The official student newspaper of University of Wisconsin-Eau Claire since 1923.

The Spectator

The official student newspaper of University of Wisconsin-Eau Claire since 1923.

The Spectator

The official student newspaper of University of Wisconsin-Eau Claire since 1923.

The Spectator

Residents oppose courthouse expansion plans

Opponents of the proposal to expand the Eau Claire County Courthouse and Law Enforcement Center met April 13 to discuss a possible campaign against the project. They left with petitions in hand, on which they hope to collect 1,000 signatures against the project from residents across the county.

“If we do nothing, we are approving this plan,” said meeting organizer Jeff DeGrave, an associate lecturer of geography and anthropology at UW-Eau Claire.

The county’s plan, which has yet to be approved by the County Board, calls for the facility to be expanded on both sides of the current building, spanning First to Third avenues between Lake Street and Grand Avenue. It doesn’t call for displacing the businesses on Grand Avenue. The projected cost is between $55 million and $65 million.

The plan also would call for the demolition of 18 housing properties in the area, a fact that would affect an unknown number of Eau Claire student rental properties and “exacerbate the housing problem around campus,” DeGrave said.

Story continues below advertisement

“I’m concerned about the demolition of houses, especially since this neighborhood is improving,” said neighborhood resident Monty Ernst, adding the area is a “central core” of the city.

However, Eau Claire County Director of Planning and Development Mel Erickson said he sees no alternative because the current facility is no longer functional.
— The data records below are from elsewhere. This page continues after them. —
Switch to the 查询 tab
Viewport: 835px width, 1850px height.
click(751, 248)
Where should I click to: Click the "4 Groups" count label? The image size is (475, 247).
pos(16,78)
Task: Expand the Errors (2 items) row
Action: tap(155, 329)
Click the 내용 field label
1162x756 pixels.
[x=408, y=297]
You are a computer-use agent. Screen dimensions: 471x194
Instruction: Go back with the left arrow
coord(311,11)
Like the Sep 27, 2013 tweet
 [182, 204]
Erickson cited inadequate space for city and county law enforcement, jail overcrowding and safety as pressing factors that need to be tackled soon.
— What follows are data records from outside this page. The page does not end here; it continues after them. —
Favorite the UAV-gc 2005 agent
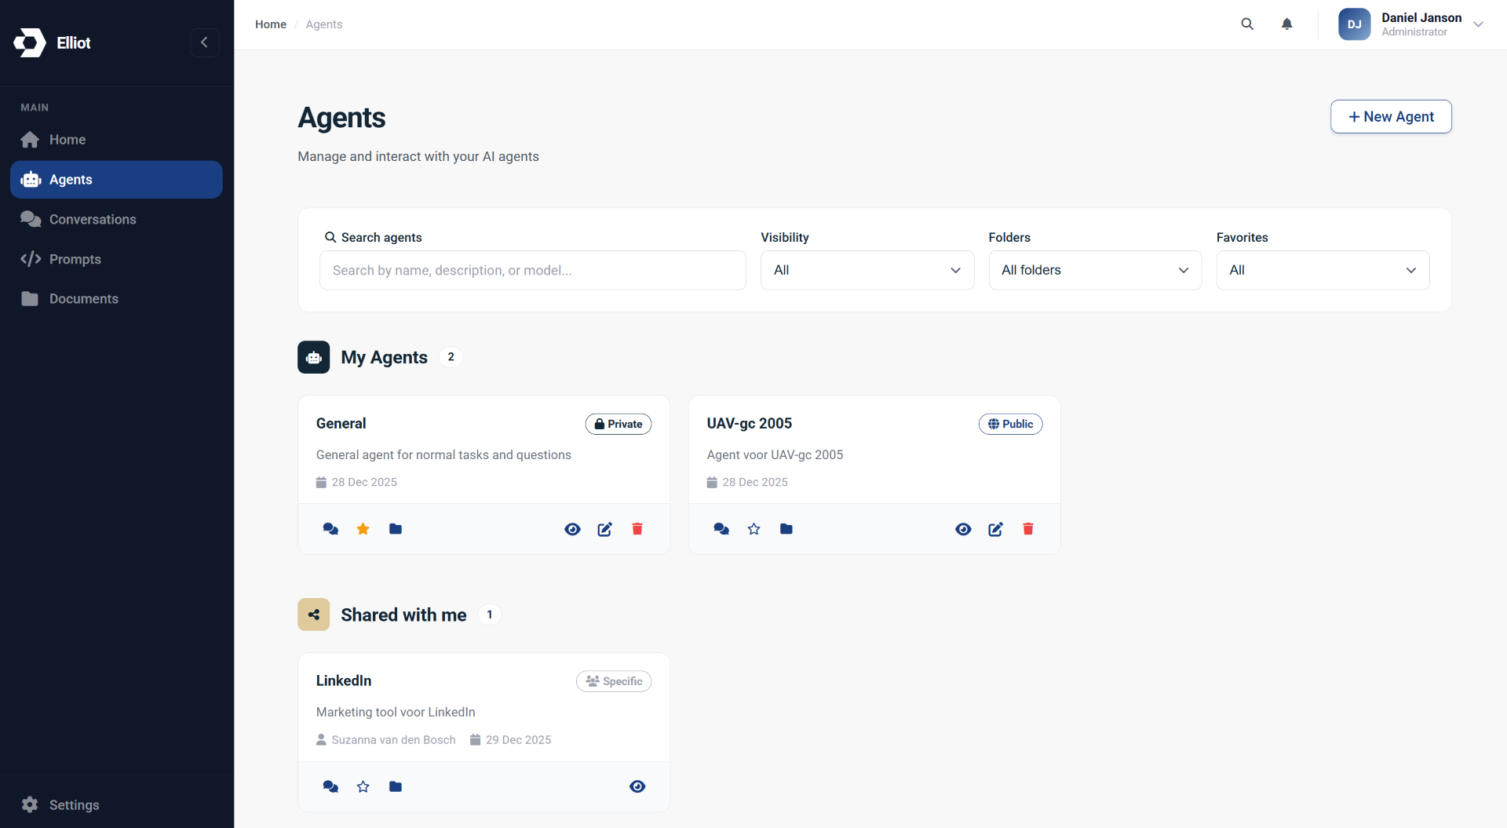1507x828 pixels. click(754, 529)
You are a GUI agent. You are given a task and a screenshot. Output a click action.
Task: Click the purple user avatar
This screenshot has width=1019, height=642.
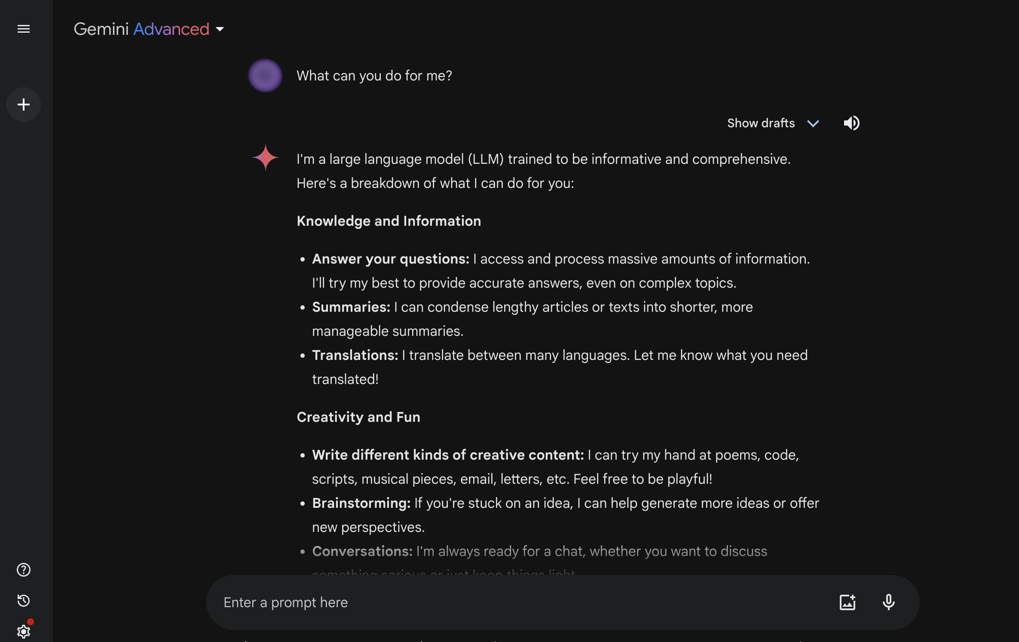point(265,76)
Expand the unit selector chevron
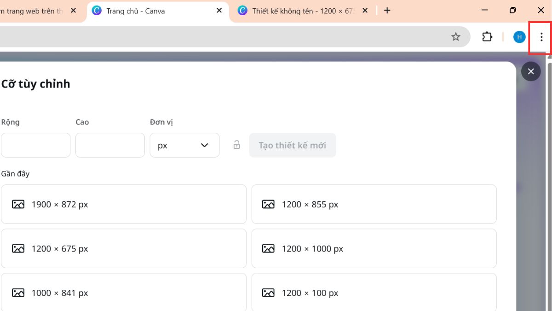Screen dimensions: 552x311 click(204, 145)
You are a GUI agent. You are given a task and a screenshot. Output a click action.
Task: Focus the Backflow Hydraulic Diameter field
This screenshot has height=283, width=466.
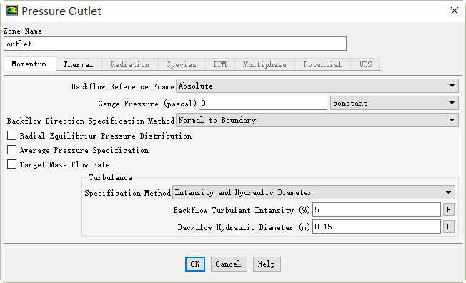click(x=377, y=227)
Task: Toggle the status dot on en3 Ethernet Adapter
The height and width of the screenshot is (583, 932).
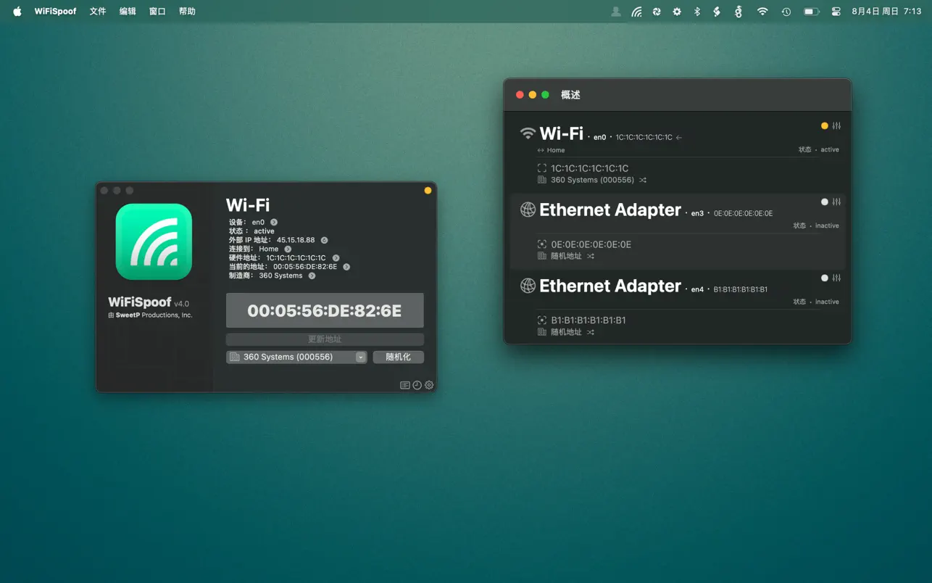Action: (824, 202)
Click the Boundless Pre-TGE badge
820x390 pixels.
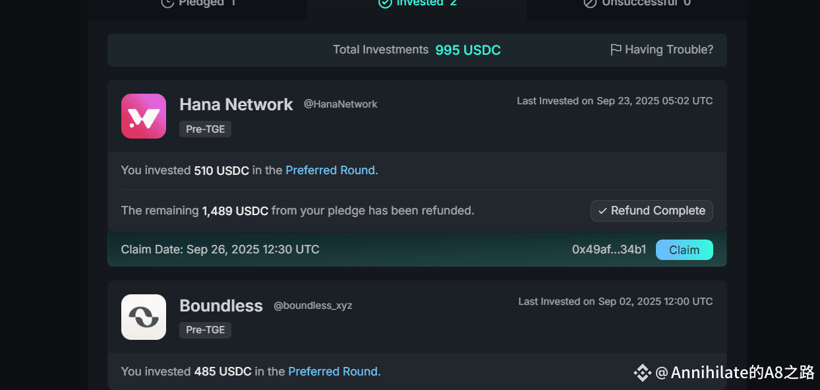coord(205,330)
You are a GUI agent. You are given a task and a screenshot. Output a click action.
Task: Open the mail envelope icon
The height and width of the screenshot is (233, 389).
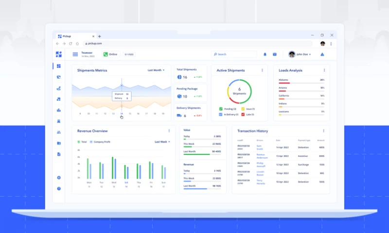pos(275,54)
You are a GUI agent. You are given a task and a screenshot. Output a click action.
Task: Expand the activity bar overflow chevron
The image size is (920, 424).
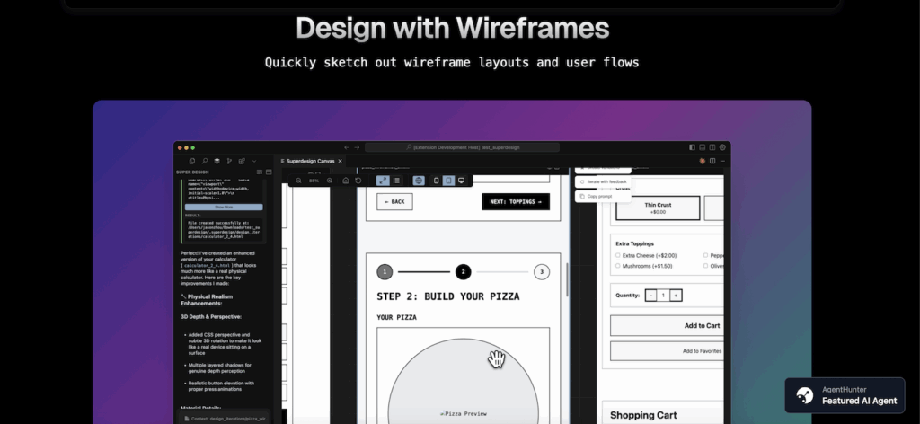tap(254, 161)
He said the current jail was designed to hold 50 prisoners, but currently holds 300 jail beds. In addition, he said the courthouse itself needs to be more secure as the facility has nine separate entrances, only a couple of which are monitored with cameras.
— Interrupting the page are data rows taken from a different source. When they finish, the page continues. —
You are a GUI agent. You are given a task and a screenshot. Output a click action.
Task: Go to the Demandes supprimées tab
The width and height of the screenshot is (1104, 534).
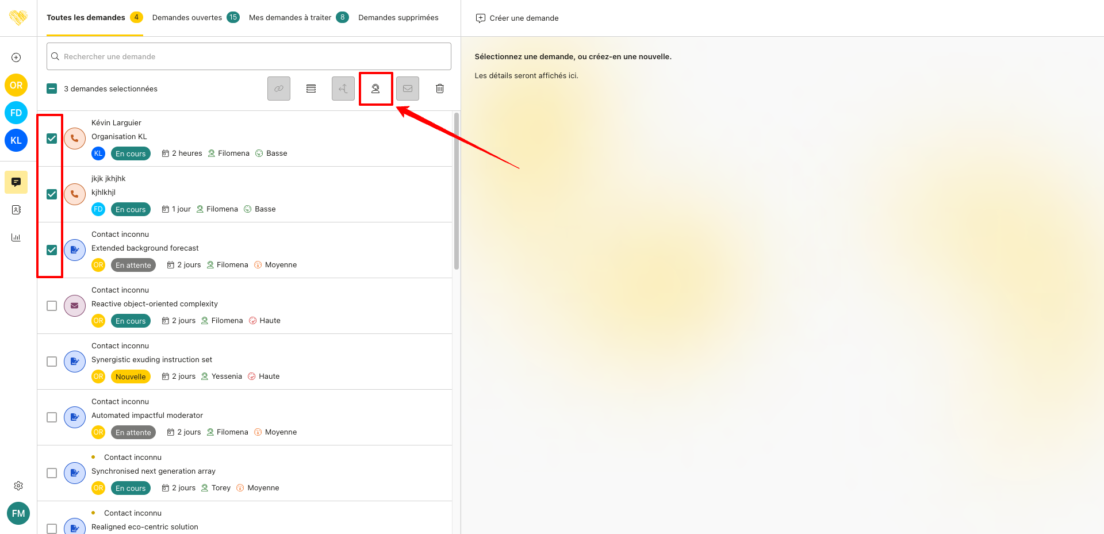click(x=398, y=18)
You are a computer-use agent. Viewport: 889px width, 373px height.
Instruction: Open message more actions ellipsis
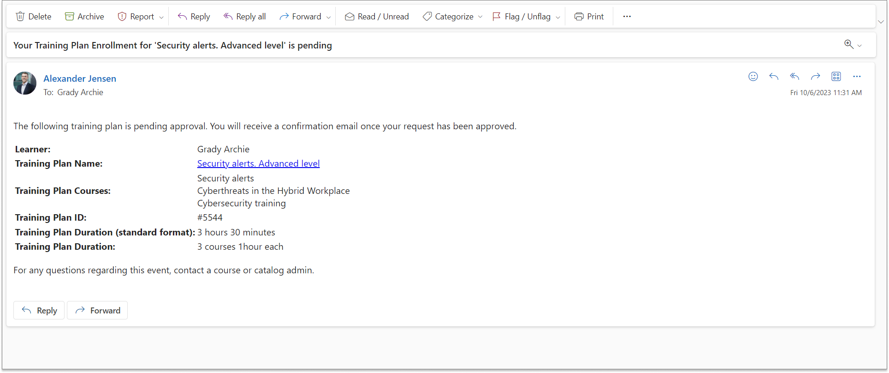[x=857, y=77]
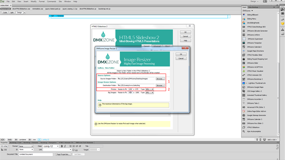The image size is (285, 160).
Task: Switch Properties panel to CSS mode
Action: click(x=4, y=149)
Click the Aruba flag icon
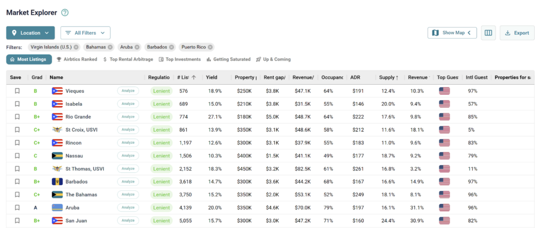The height and width of the screenshot is (228, 542). pos(57,207)
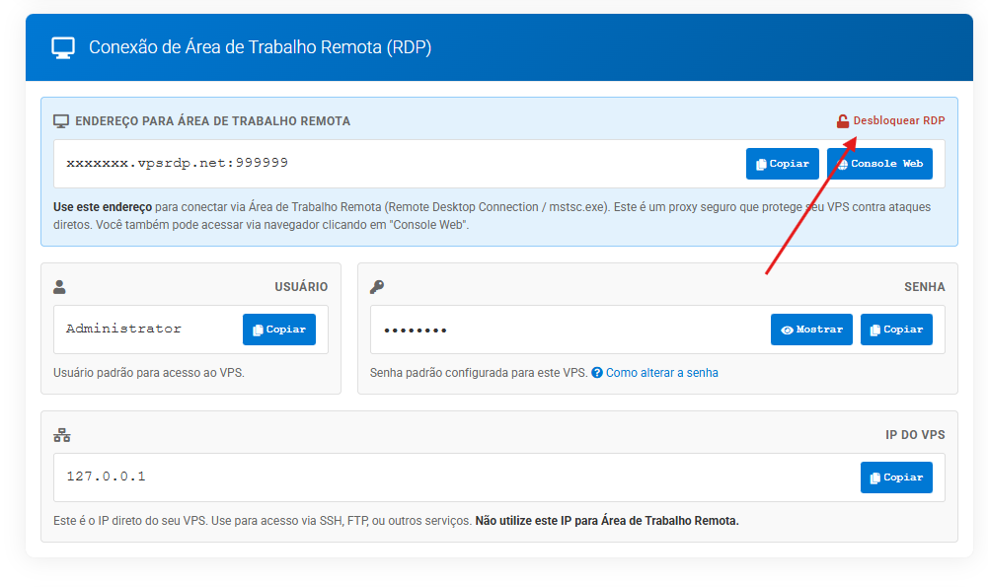Click the Conexão de Área de Trabalho Remota title

coord(260,47)
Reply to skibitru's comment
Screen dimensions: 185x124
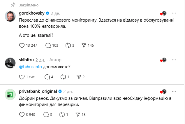tap(47, 77)
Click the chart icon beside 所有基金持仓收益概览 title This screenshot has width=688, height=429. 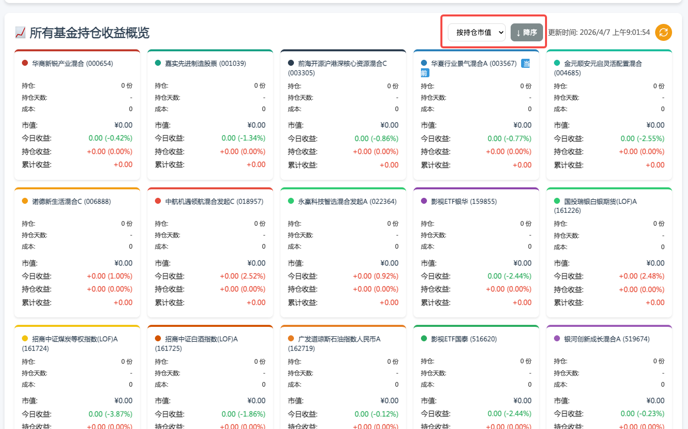click(x=19, y=32)
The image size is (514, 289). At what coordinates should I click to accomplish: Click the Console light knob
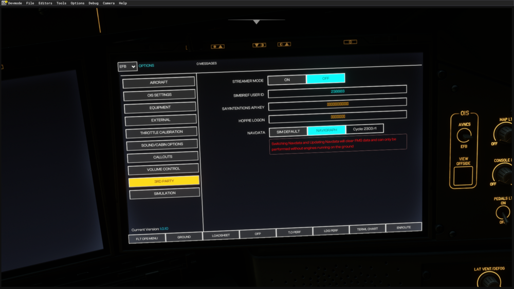(504, 175)
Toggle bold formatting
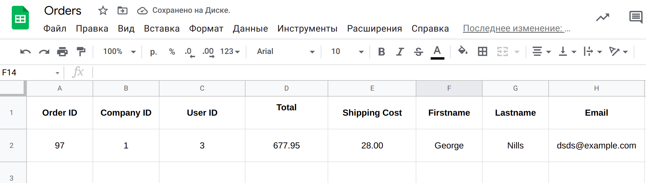Viewport: 646px width, 183px height. tap(381, 52)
Foes of the expansion say overcrowding is best solved by prevention and rehabilitation programs, rather than a “if you build it, they will fill it” mentality.

DeGrave and others also pointed to the jail’s proximity to campus as well as Owen Park and the Chippewa River Trail, which are frequented by students.

“Remember, this thing is going to be clear down to the trail,” Randall Park resident and Eau Claire organic chemistry professor David Lewis said. “(This) means all the girls running down the trail are going to be subject to catcalls.”

DeGrave, who lives on the first block of Lake Street, said even the aesthetics of the facility will damage the neighborhood.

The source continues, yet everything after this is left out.